I've said before that Mixxes Crappe exist because the mixerperson doesn't know what things are supposed to sound like and, if they do, they lack the experience and ear training to manipulate the controls of the console to achive the desired output. Or the Suck button is stuck again.

* Extra points if you name the artist I paraphrased.
 
I went to my first live concert in an arena in over 30 years last night ( Elton John's Farewell Yellow Brick Road). Very nice use of video. Nice use of lighting to fill the space - but I could not hear the lyrics. Even when it was just Elton talking to the audience it was a bit difficult to understand what was being said. In the middle of a large number, I could tell they were singing but words were not just there.

Instead we got wonderfully loud drums, piano, etc.

My question - is this the norm for large arena concerts? or was this a choice by the producer? or perhaps an issue with the venue ( Moda center in Portland Oregon)

What is the 'standard' goal for concert mixing these days?

Having done several Elton tours, I know one thing that the FOH engineer has to fight is monitors....
Elton is deaf as a doornail.
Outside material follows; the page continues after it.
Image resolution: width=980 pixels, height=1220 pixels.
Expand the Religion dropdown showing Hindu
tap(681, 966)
Audio would regularly put an SPL meter by Eltons mic, and would meter 120 DB. They turn it down, and he would complain that it wasn't loud enough.
About once a week or so, during the show, the monitor engineer would swoop across the stage with a new Clair double wedge in hand, remove one of the now burning wedges from the floor, put the new one in, continue across the stage to SR, and drop off the smoldering wedge by dimmers, and head back to his desk. More than once we had to pour water on those wedges to put out the literal fire.
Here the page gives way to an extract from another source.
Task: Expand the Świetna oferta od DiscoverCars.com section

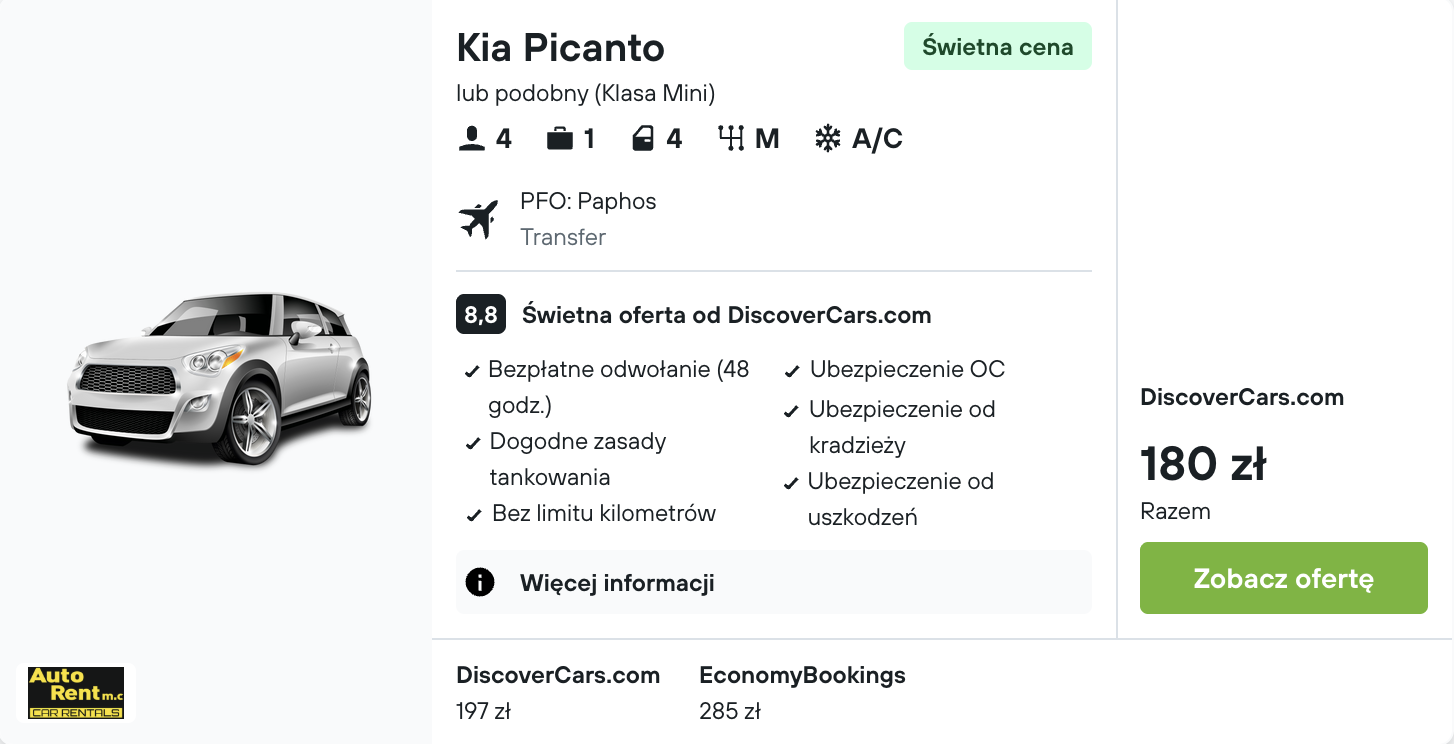Action: [725, 314]
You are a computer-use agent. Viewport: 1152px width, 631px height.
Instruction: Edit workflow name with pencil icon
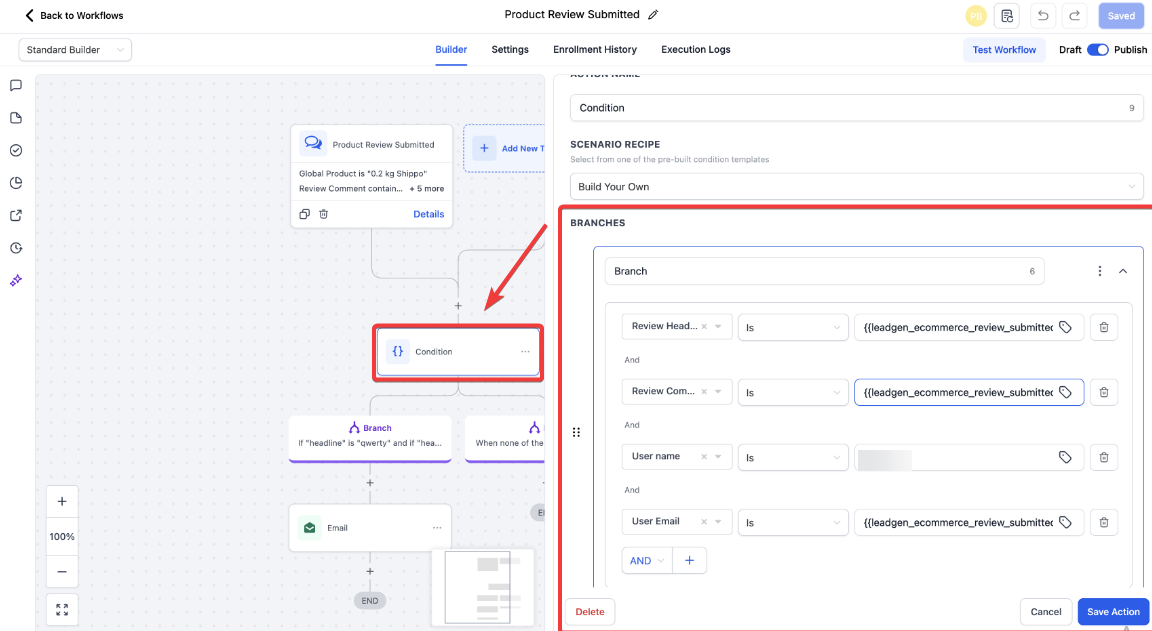[x=654, y=15]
There is only so much magic that the FOH guy can do when 120 db of band is also going into the vocal mic.

Hope this helps.
RB
 
Having done several Elton tours, I know one thing that the FOH engineer has to fight is monitors....
Elton is deaf as a doornail. Audio would regularly put an SPL meter by Eltons mic, and would meter 120 DB. They turn it down, and he would complain that it wasn't loud enough.
About once a week or so, during the show, the monitor engineer would swoop across the stage with a new Clair double wedge in hand, remove one of the now burning wedges from the floor, put the new one in, continue across the stage to SR, and drop off the smoldering wedge by dimmers, and head back to his desk. More than once we had to pour water on those wedges to put out the literal fire.
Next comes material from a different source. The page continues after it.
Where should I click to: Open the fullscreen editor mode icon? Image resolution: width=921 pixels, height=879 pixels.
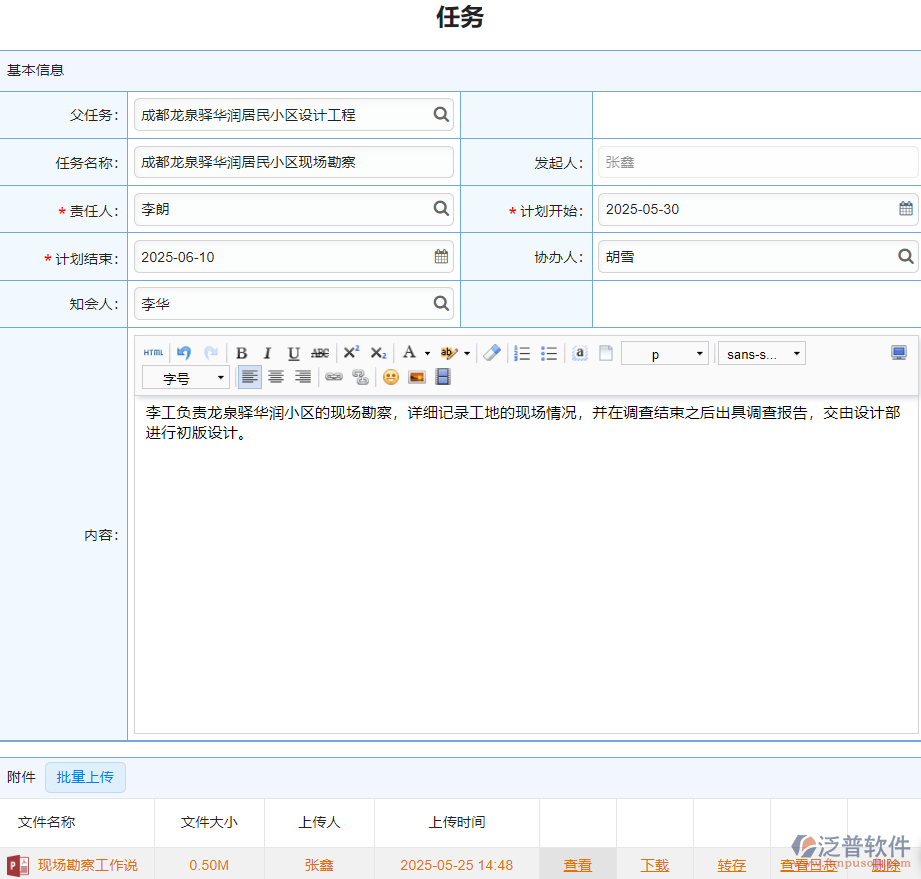point(897,352)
There is only so much magic that the FOH guy can do when 120 db of band is also going into the vocal mic.

Hope this helps.
RB

Is he to much for an in ear monitor?
 
A thought to all from a non-sound guy.

Age related hearing loss affects vocal intelligibility first. I can easily hear the piccolo parts but TV dialog is getting mushy. Most super music fanantics seem to be young or at least set their preferences young. This must color the 'standard' sound choices.
 
I've been away from Arena shows for a long time as well, and saw Roger Waters at the Golden One Center in Sacramento in 2017. Had nosebleed seats on the side, and was pleasantly surprised how clear the mix was. G1C's predecessor, ARCO/Sleeptrain Arena, wan't called "Echo Arena" for nothing! A friend passed along a main floor audience recording of the performance, and that was remarkably clear as well. So, it can be done! Probably has something to do with Rog doing the same set every night of the tour...
 
Resurrecting this thread as I found this article pertinent: https://www.bbc.com/news/entertainm...6m7p8xCRYNXAEulSStW3XY-gszeZU5ZxkWDblfnMUcqYk .
Dublin's Croke Park and Cardiff's Principality Stadium, which were the first two stops on the Spice Girls' tour, "are notoriously horrible for sound", says stage designer Willie Williams, who is best known for his work with U2.

"They're not ideal on many levels, never mind sonically."

The problems with playing music in sports stadiums are well known, agrees Scott Willsallen, an Emmy Award-winning sound designer who has worked on multiple Olympic and Commonwealth Games ceremonies.